I’m currently writing a highly optimized HTM implementation in Swift, and wanted to make sure I benchmark it against the fastest. Would the C++ nupic.core be the current fastest implementation, or are there community implementations which are faster? Also, any caveats in how to build/invoke nupic.core to ensure it is optimal?
is your goto C++ implementation
As far as I know it would be the fastest full-featured, API-compatible, ready to use, and maintained HTM implementation.
See meta issue:
and more detailed
for optimizations we’ve identified and/or done.
The performance difference between nupic.core and nupic.cpp is very significant!
We could probably join forces on
it’d be nice if we can compile some sort of overall benchmark for
numenta nupic.core
community nupic.cpp
specialized community forks (swift, java, torch, …)
I’m not sure that benchmark is valid, you are better off using our real-life benchmarks which we run in CI as well.
You want to build in Release, but mosts common builds do by default.
Might consider setting some compiler flags (-O3 -march=native) but other that that I think you should stick with common.
There’s also a bunch of specialized HTM implementations that would be much faster than any C++ on a SPECIFIC task or conditions.
maybe there’s a thread, but from top of my head:
No… Yes, but both currently private work and not publicly available. @jacobeverist have one and mine still needs more work.
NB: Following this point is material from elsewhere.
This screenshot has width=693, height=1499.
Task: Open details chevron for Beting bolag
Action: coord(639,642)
I’m now working on adding OpenCL<->CPU inter-op and making space for a FPGA backend. I’ll release and open-source mine in the next few month.
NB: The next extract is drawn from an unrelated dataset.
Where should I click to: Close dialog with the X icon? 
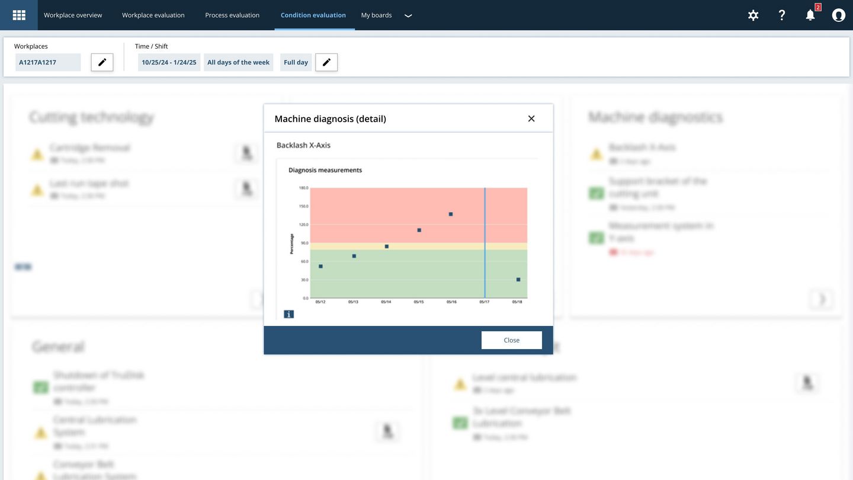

And to reply to the topic. I think my tiny-htm is the fastest now. It is a minimal HTM implementation designed to be fast. It is 14x faster then NuPIC.cpp (single thread). But tiny-htm is not fully compliant to the standard TM algorithm and has limited feature. And potentially buggy.
How far along are you with OpenCL and FPGA? I think it’s been a couple months since our last post.
We have some people looking at the OpenCL->FPGA compilation problem right now. I believe we’re starting with the FPGA dev environment provided by Amazon Web Services.
Long time!
We have two different codebase for OpenCL and FPGA as we are now working towards building a Verilog HTM core for embedded systems. Tho a OpemCL based FPGA design is still on the road map for high performance situations.
Yeah I agree that OpenCL on FPGA is kinda difficult to work with. I’m sure that you feel the pain.
Try not to synthesize the bitstream each time when your code changes. Use the simulator, they produces accurate performance numbers in relatively short time. (I’m not sure if this is doable on AWS tho)
Damn 2-3us for the spatial pooler and I thought shrinking my time down from 1 second to 2-300us for my Hex Grid pooler through some janky parallisation was good lol
Can’t wait to see the python wrapper when its ready.